Possibly the clearest of differences between the circumstances of 2020 and 2021 is the increase of spread among children. Schools were shut for the majority of last year and children were banned from shopping malls and playgrounds at public parks. Since those restrictions were lifted, figures show a notable rise in Covid-19 positive cases particularly with the presence of the new UK strain.
But it’s not just authorities who have dropped the ball.
Needless to say, and as expected, the public has grown extremely tired of the global state of affairs. This fatigue has been clearly demonstrated across the world, where people have started to take a more lax approach to precautionary measures.

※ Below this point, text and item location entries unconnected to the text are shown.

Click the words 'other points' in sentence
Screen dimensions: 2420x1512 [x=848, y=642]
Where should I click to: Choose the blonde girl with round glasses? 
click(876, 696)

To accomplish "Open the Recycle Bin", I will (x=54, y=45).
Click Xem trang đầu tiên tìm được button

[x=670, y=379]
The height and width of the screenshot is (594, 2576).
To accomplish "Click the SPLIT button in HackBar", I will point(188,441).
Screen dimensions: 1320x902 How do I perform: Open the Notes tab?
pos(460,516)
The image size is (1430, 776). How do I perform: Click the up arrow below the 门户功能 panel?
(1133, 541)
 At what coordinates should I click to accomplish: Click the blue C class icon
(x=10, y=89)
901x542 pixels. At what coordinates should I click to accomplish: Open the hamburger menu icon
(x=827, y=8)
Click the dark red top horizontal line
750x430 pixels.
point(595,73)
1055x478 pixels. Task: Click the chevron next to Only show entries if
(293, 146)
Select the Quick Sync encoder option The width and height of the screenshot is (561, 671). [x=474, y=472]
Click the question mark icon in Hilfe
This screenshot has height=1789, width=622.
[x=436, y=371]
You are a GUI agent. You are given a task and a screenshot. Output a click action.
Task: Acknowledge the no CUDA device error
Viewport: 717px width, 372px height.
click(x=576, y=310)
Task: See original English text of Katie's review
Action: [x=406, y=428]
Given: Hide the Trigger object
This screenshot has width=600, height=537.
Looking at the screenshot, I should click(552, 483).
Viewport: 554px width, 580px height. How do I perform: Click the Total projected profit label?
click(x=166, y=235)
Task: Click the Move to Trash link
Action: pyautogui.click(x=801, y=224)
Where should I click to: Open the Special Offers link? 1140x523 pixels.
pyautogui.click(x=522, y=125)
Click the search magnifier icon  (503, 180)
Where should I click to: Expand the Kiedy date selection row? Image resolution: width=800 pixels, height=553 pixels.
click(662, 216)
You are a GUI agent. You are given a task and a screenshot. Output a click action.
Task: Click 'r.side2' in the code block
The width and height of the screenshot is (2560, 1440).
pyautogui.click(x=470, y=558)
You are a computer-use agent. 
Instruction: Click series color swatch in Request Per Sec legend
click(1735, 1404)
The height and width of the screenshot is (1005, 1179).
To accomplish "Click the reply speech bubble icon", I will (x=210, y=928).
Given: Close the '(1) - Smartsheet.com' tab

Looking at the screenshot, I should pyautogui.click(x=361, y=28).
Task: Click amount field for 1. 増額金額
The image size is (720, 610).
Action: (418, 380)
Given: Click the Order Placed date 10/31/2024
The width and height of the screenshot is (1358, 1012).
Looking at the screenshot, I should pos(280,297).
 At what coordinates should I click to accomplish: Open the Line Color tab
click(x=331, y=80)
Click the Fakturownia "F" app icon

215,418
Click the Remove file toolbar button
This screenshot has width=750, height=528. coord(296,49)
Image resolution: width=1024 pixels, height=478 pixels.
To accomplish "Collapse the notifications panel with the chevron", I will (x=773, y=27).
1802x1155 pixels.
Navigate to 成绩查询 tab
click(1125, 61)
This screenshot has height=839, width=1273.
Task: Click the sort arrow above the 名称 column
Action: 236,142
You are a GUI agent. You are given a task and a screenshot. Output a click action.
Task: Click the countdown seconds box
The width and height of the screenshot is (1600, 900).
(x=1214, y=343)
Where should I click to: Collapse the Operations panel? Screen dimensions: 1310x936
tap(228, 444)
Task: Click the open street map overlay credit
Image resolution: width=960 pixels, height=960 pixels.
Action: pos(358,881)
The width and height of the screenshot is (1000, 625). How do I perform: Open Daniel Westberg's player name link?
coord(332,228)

Those who wore masks, gloves and even sanitised their shopping before unpacking at home now barely think twice about such precautions. After a year of restrictions and lockdown, society is simply tired of distancing themselves from friends and loved ones, and many have started to mingle in large groups indoors.
Strength in numbers
Meanwhile, with the rollout of the nationwide inoculation drive, people have become more complacent and less concerned. Although we all welcome the latest scientific developments, no vaccine provides 100% protection from the virus and a source told Doha News that some who received the first dose of the vaccine have been admitted to hospital after catching the infection.
When the pandemic was first declared in March 2020, Qatari society came together, as was seen during the 2017 blockade, to work towards protecting the community as a whole. This swift responsiveness, undoubtedly triggered by a shock, has allowed Qatar to ride all waves and come out both unharmed and stronger.
An irresponsible approach by society, as well as a lack of urgency from authorities to combat the second wave, could see the pandemic linger around for a lot longer than expected.
It is crystal clear that the only way to battle Covid-19 is to unite as a community – when one person is infected, we are all at risk. It’s time now to unite once more to kick this virus to the curb, once and for all.